In some virtualization products, such as FusionCompute, memory overcommitment is configured based on clusters. After memory overcommitment is enabled, the memory overcommitment policy replaces the physical memory allocation policy. When the memory is sufficient, VMs can use all physical memory. If the memory is insufficient, the system schedules memory resources based on the memory overcommitment policies using memory overcommitment technologies to release free memory.

Memory overcommitment reduces customers' costs.

The feature helps increase VM density when the memory size of compute nodes is fixed.

The feature eliminates the need for storage devices when the VM density of compute nodes is fixed.

VM Features

Quick VM Deployment

When we purchase an Elastic Cloud Server (ECS) on the public cloud, a VM with an OS will be generated in the background. The time required for installing an OS on the VM is much shorter than that required for installing an OS on a PC. This is the quick VM deployment feature.

VMs can be quickly deployed by using templates or by cloning other VMs. A VM template is a copy of a VM. It contains VM disks and VM configuration files. Creating a VM using a VM template can greatly reduce the time for configuring a new VM and installing an OS. After a VM template is created, it cannot be started or modified. This ensures that the template will not be modified by other users and does not occupy compute resources of the cluster. A VM deployed using a template is independent of the template. To update or edit the template, you need to convert the template to a VM first. After the template is edited, you can convert the VM into a template.

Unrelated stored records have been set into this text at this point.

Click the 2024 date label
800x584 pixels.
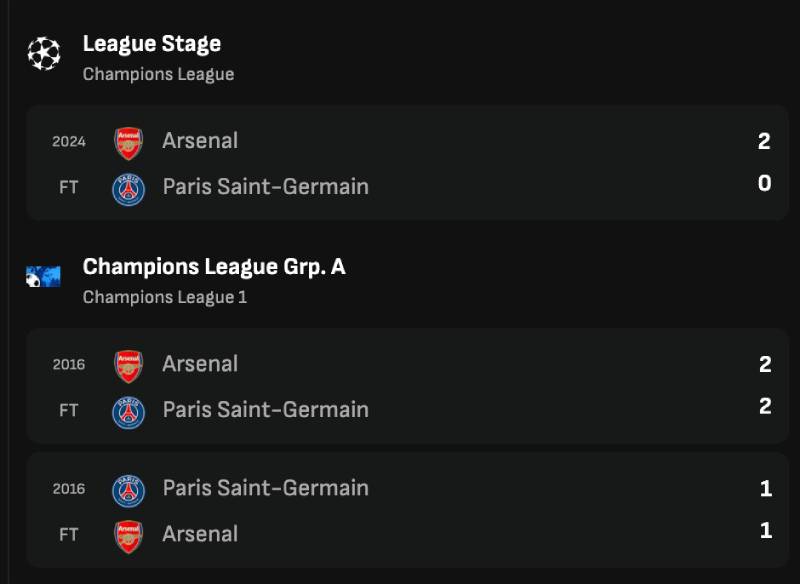[x=69, y=142]
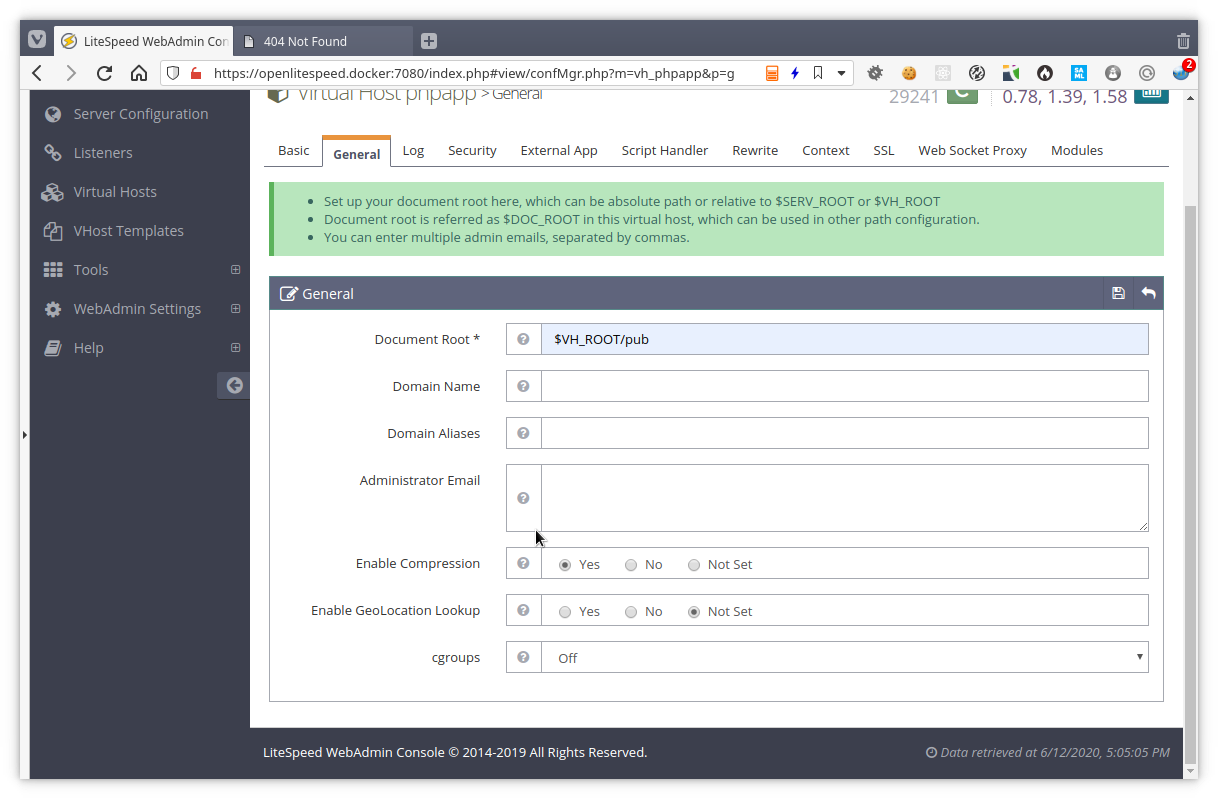Save the General settings via disk icon
Image resolution: width=1218 pixels, height=799 pixels.
coord(1118,293)
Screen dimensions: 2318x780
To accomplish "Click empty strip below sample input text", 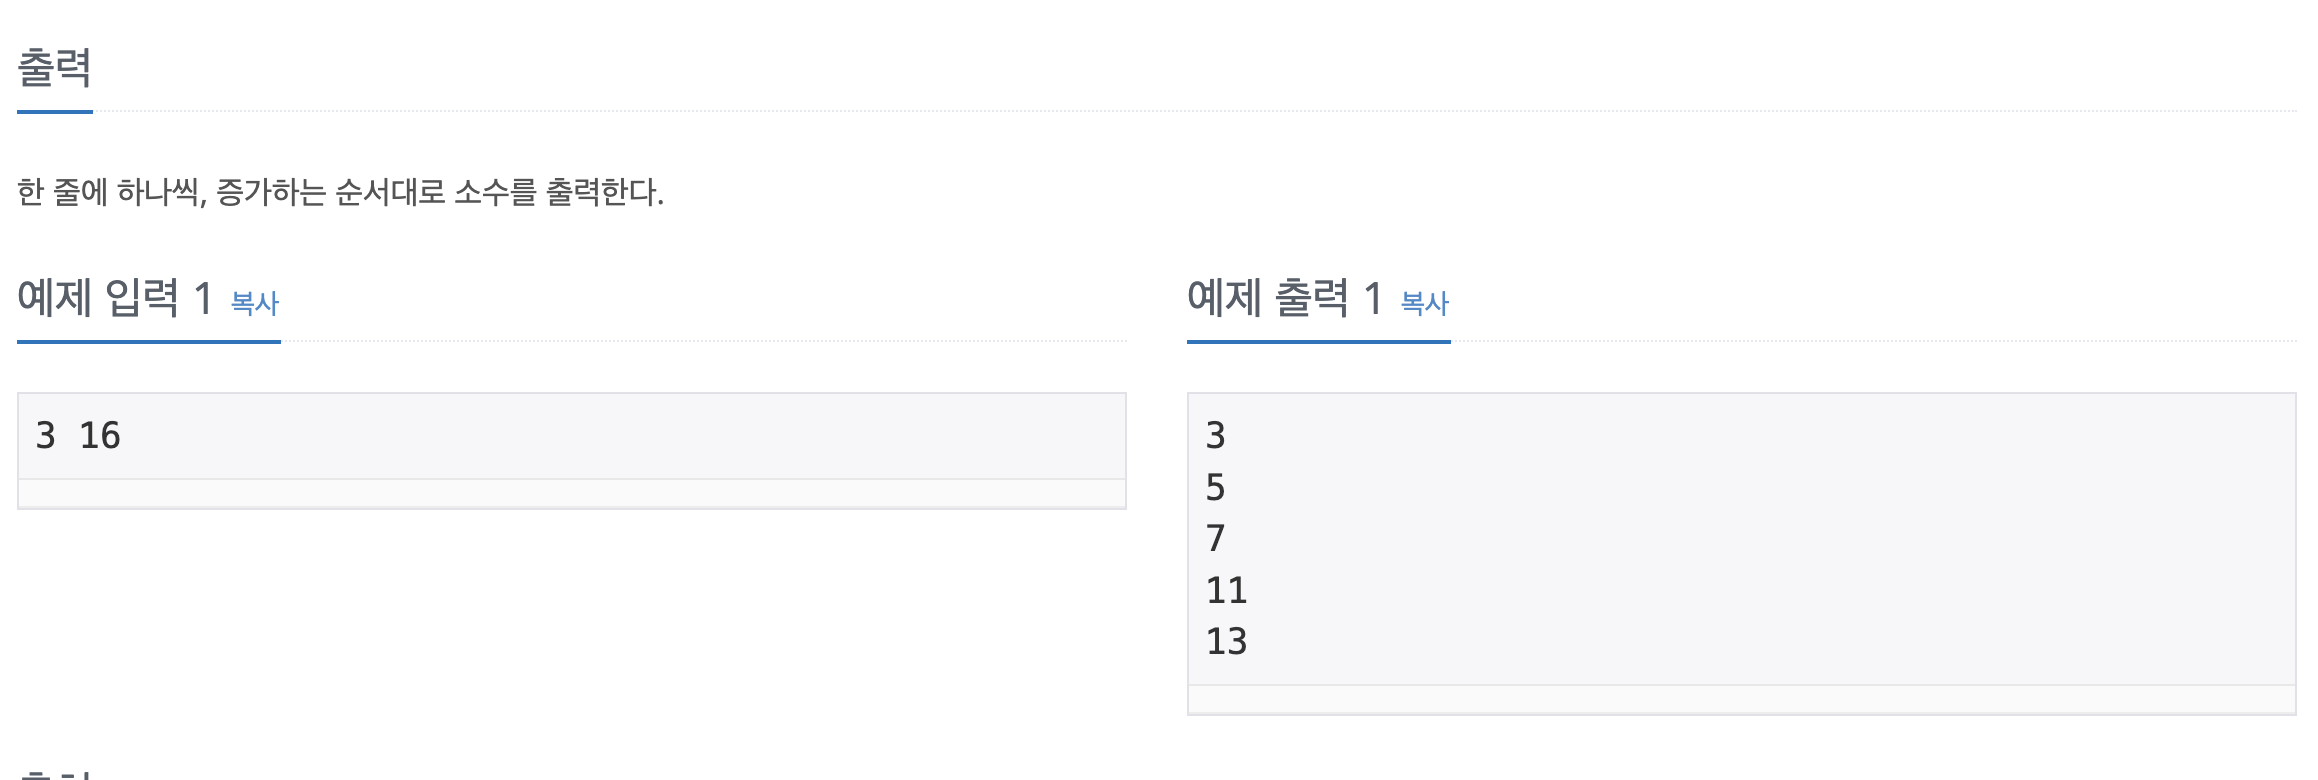I will 572,494.
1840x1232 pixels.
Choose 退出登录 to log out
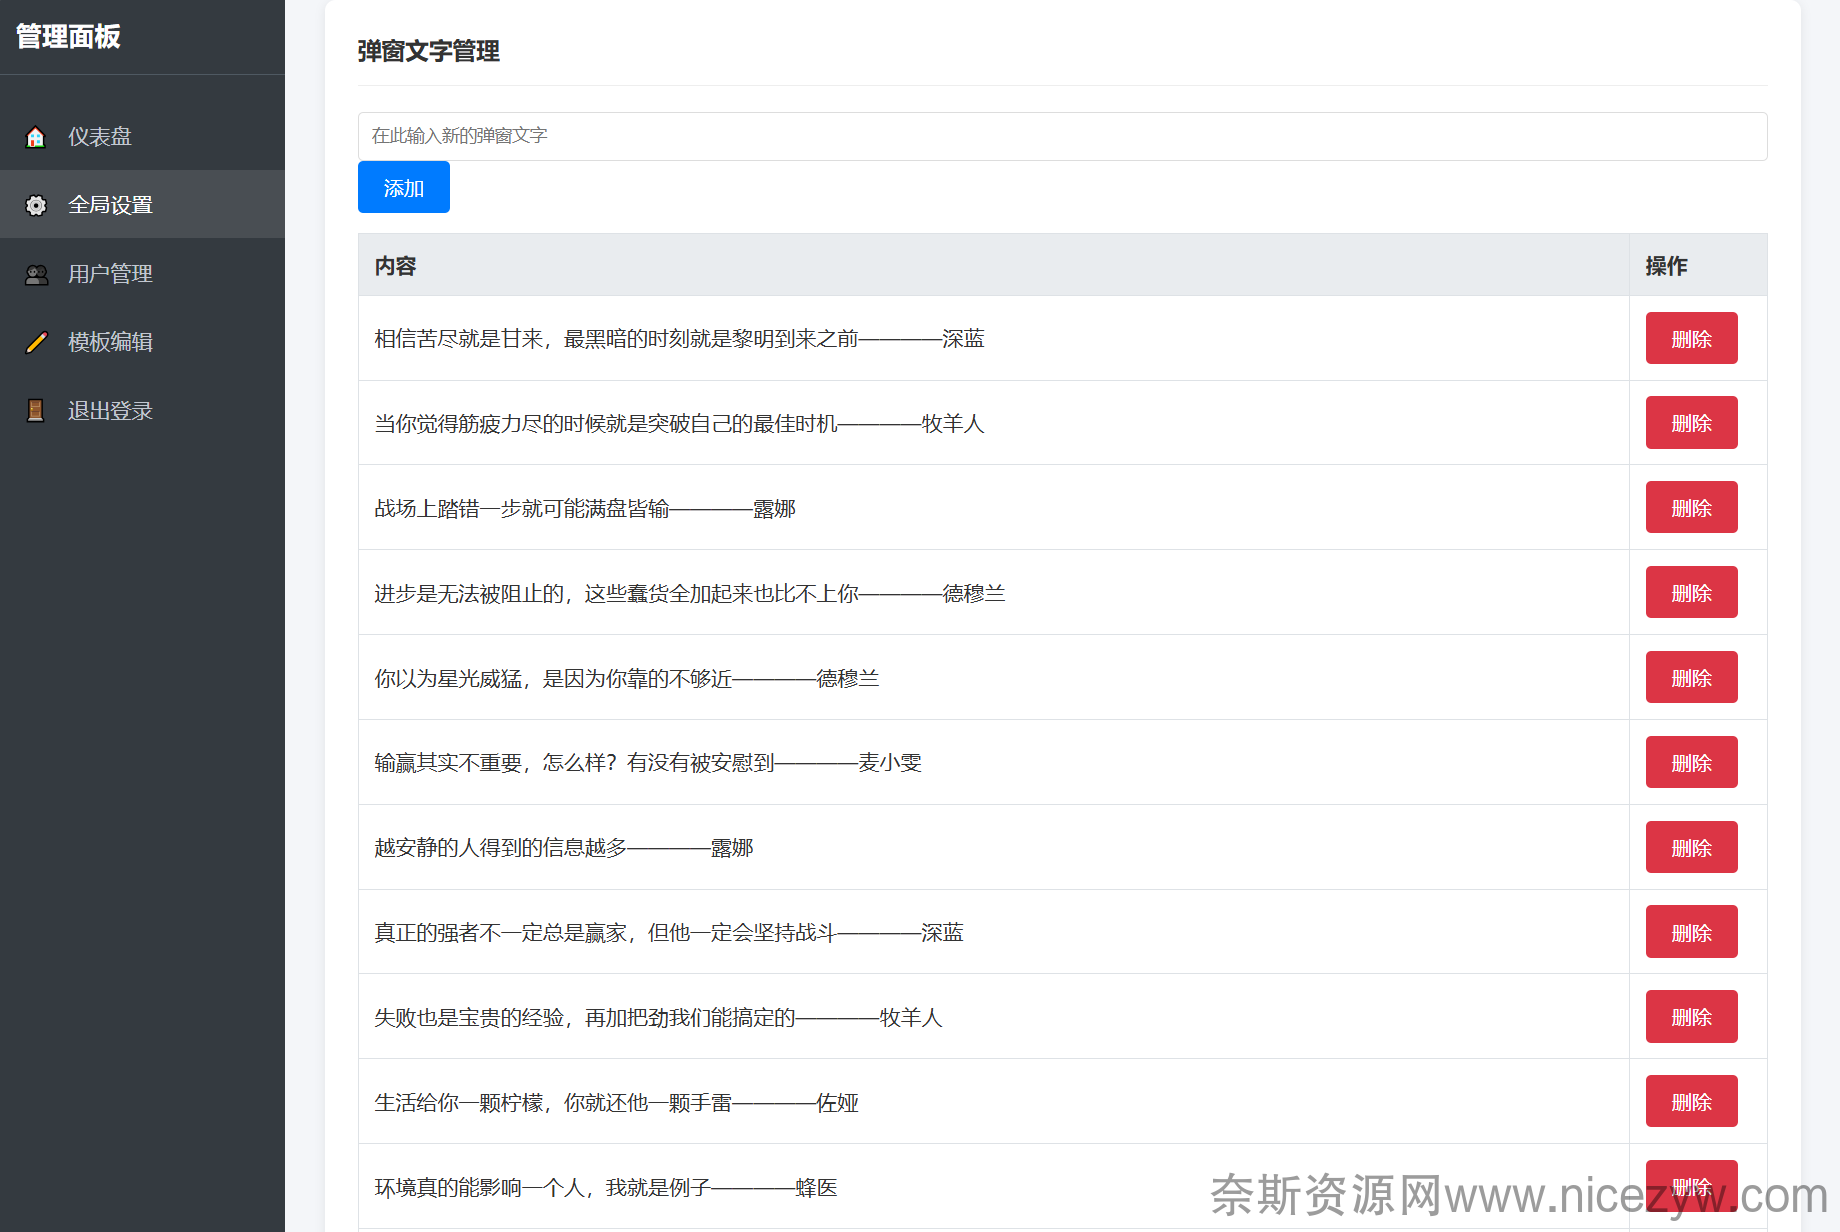[110, 411]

VM templates are useful for deploying a large number of similar VMs because it can keep VM consistency and parameters can be modified automatically (such as the host name and SID) as required. For example, if a group of test personnel need to test the newly developed software, the administrator can use a VM with the software installed as a template, quickly deploy a batch of VMs with the same configuration, and assign the VMs to different test personnel for testing in different scenarios and with different requirements. If any problem occurs during the test, the administrator can delete the faulty VM and deploy a new VM for the test personnel. In addition, different VM templates may include different software. For example, a financial system may be pre-installed in a VM template used by financial personnel, and an ERP system may be pre-installed in a VM template used by sales personnel. VMs can be created for different departments using different templates.

In addition to deploying a VM using a template, you can also quickly deploy a VM using another VM. This function is called VM cloning. Different from template-based deployment, VM cloning is a process of completely copying the source VM at a specific time point. All settings of each cloned VM, including the host name and IP address, are the same as those of the source VM. The system reports an error if there are two identical IP addresses in a LAN. Therefore, the cloned VM and the source VM cannot be started at the same time.
Deploying a VM using a template

VM Resource Hot-Add

Hot-add is to add compute, storage, and network resources to a VM when the VM is started. 
VM resource hot-add
From the administrator's perspective, the CPU and memory parameters of a VM are part of the VM configuration file. The hardware configuration of the VM can be modified through modification of these parameters. As shown in Figure 5-9, when a user is using a VM, the CPU and memory usage reaches 75%, which may affect user experience or even affect the normal use of the VM. In this case, the VM resource hot-add feature can be used to add CPU and memory resources to the VM online. This feature allows the resource usage to be quickly reduced to the normal level.

In addition to CPU and memory resources, storage and network resources also support hot-add. For example, the disk capacity of a VM can be expanded or a NIC can be added to a VM.

The hot-add function needs to be supported by the VM and OS so that the added resources can take effect immediately. Otherwise, the VM must be restarted and can be used only after the OS identifies the hardware resources.

In most cases, resources support hot-add but do not support hot-delete. For example, the administrator can expand the capacity of a disk from 10 GB to 20 GB but cannot necessarily reduce the disk capacity from 20 GB to 10 GB.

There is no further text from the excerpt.